**MATERIAL SUPPLIED:**
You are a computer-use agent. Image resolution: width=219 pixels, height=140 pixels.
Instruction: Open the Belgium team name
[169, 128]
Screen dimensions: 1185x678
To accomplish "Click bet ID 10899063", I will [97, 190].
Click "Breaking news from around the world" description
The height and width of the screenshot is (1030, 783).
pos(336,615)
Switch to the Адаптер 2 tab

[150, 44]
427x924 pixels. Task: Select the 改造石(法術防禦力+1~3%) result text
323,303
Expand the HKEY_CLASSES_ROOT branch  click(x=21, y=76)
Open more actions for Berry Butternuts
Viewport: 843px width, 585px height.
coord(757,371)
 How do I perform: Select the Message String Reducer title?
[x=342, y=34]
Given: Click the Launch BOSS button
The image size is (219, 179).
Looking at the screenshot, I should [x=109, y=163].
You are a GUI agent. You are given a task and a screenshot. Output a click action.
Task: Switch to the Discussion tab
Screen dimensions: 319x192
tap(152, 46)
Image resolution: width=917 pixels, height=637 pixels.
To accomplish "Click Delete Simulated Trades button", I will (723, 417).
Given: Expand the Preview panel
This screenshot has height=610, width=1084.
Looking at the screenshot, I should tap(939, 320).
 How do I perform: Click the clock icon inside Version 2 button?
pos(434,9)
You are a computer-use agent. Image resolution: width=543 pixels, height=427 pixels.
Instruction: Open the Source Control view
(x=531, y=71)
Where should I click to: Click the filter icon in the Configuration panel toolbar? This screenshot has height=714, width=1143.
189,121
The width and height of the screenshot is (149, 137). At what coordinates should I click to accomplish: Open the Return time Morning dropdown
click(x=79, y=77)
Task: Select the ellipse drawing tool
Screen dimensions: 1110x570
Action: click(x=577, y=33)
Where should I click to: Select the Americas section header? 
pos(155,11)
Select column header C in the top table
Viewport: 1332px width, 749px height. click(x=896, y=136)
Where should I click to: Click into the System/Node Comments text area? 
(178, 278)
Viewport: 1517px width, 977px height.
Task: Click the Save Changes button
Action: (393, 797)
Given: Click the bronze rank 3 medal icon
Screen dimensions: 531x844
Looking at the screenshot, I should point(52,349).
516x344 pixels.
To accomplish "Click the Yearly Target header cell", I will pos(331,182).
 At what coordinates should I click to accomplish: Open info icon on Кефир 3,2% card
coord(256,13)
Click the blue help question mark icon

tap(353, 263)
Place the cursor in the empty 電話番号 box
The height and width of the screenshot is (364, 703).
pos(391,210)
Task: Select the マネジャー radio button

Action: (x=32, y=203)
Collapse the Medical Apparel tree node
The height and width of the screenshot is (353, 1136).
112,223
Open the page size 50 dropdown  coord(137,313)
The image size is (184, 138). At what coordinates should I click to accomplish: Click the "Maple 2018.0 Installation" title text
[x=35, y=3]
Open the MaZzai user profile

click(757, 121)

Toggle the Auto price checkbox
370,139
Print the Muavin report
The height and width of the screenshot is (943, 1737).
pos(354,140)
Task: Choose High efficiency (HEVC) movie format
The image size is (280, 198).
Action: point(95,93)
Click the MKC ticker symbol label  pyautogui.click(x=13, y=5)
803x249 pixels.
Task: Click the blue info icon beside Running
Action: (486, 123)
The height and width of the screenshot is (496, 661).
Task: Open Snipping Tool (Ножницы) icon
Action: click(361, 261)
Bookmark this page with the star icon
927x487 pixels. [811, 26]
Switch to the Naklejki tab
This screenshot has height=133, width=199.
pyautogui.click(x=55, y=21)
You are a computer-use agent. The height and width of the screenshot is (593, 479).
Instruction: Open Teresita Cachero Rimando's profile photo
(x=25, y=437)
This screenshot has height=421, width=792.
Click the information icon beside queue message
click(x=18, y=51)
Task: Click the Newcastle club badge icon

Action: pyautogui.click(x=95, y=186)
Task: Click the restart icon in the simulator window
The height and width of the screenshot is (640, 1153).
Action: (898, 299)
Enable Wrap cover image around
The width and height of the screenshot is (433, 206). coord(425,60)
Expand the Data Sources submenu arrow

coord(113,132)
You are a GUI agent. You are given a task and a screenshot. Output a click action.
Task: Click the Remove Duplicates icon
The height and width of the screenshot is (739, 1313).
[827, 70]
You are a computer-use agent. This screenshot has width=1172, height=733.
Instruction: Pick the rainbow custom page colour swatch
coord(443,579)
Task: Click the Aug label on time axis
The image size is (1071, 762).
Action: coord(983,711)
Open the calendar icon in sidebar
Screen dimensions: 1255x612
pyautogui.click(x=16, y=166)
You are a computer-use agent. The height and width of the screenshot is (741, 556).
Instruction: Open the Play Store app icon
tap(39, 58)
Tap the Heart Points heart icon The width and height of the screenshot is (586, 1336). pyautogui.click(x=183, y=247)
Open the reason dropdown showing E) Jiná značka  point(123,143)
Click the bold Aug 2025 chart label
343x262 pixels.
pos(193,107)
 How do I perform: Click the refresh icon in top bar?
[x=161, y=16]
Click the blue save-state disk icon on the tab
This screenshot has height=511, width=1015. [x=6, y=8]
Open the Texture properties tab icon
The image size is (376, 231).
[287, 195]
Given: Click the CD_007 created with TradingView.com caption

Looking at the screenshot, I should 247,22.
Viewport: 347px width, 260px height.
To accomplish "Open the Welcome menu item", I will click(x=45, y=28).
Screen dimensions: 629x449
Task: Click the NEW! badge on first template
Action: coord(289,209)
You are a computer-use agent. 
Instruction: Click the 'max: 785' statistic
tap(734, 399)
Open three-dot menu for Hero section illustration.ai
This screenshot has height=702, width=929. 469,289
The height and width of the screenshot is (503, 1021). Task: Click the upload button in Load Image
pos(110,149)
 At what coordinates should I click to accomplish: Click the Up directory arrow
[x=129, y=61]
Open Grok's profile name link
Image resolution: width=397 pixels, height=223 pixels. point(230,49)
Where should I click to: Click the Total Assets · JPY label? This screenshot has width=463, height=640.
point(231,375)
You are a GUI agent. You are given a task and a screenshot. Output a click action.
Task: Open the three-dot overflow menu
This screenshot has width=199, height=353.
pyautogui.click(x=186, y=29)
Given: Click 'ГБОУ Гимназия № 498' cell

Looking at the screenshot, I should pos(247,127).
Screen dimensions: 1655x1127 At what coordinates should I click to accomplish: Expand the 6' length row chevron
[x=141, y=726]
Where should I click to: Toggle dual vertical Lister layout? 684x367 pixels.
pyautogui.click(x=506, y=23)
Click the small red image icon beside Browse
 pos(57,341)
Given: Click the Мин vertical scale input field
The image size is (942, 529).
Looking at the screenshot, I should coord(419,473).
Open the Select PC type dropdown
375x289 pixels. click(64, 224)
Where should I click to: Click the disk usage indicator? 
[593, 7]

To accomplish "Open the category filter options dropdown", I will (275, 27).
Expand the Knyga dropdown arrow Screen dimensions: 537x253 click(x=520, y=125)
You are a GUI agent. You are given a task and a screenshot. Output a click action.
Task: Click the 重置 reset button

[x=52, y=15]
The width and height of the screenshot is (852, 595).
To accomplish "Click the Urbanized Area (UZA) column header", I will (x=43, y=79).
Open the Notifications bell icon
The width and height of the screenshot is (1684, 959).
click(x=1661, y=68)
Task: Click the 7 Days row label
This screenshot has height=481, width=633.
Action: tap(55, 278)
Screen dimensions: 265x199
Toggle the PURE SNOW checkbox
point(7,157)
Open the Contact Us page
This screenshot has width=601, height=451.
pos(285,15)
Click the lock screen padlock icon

**WHAT NEEDS TO BE DONE:** Pull out every line of the records that contains the string "Select", matching case exactly.

**FINAL ANSWER:**
427x924 pixels. Task: Select the 改造石(法術防禦力+1~3%) result text
 How do I perform: Select the Message String Reducer title?
Task: Select the ellipse drawing tool
Where should I click to: Select the Americas section header? 
Select column header C in the top table
Task: Select the マネジャー radio button
Open the Select PC type dropdown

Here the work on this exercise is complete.